Noone seems to know why, but it worked and I have subsequently had some 4 weeks trouble free camping (touch woood)

Hope this is of use

Dignut


----------



## rupert1 (Feb 13, 2009)

What a great response to my electrics problem, thanks to all. It is now fixed and we can get away only a couple of days late. For anyone else who comes across the same problem the fix was so simple I am kicking myself. Ian (Sargent) said to power down the whole system leave it for about 30 seconds then connect up again. I had some doubts about this but it worked and the electronics reset themselves. Ian also, as you see, offered to contact me personally to try and sort the problem out. I did telephone the dealer at 8.30, before I tried Ians fix, this morning to try and resolve the problem, they promised the electrician would telephone me straight back, but guess what still waiting.
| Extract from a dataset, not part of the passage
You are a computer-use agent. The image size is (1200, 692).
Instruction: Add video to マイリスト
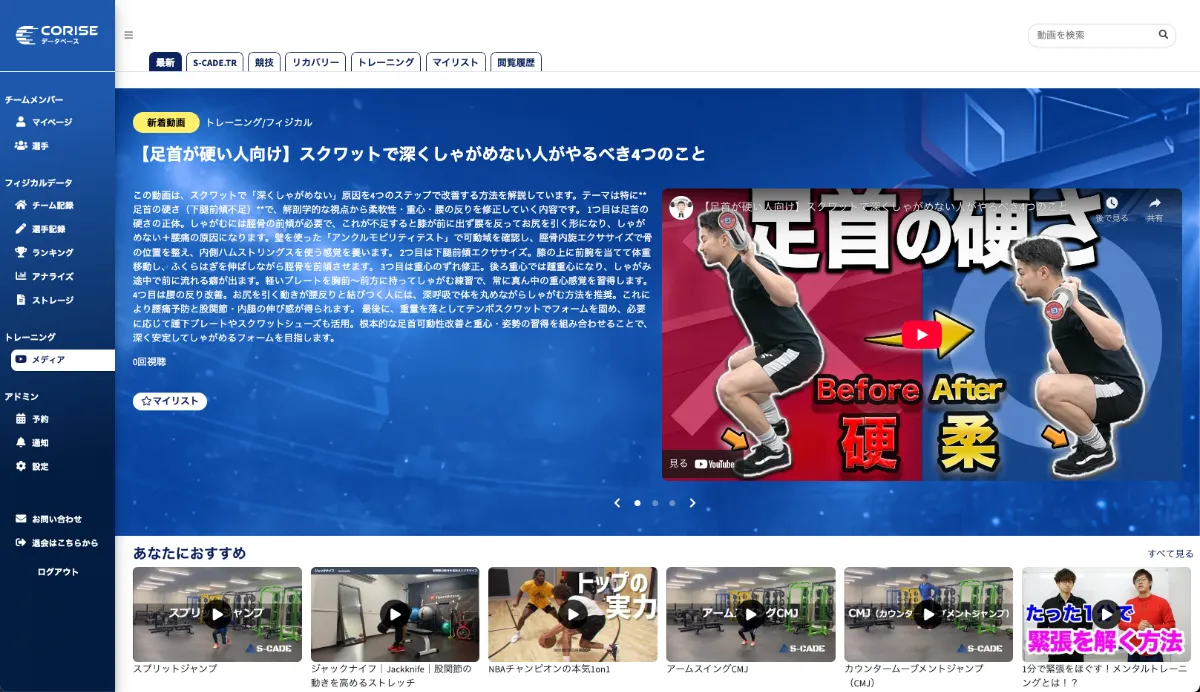pyautogui.click(x=170, y=401)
Will not name the dealer yet but give them a chance to contact me hopefully later today.


----------



## rupert1 (Feb 13, 2009)

Double post sorry about that, cannot delete.


----------



## bigbazza (Mar 6, 2008)

Ian Sargent sorted my electrical problem on my old MH, it was one late Sunday evening, he deserves all the credit he get's from this forum.
*Well done Ian* :hathat5:


----------



## rupert1 (Feb 13, 2009)

Spoke to soon, dealer telephoned me back and suggested same fix as Ian so well done them. The dealer is Spinney Motorhomes who at least do respond to customers. Anyway am now going to load up and catch the ferry thursday, once again thanks to all.


----------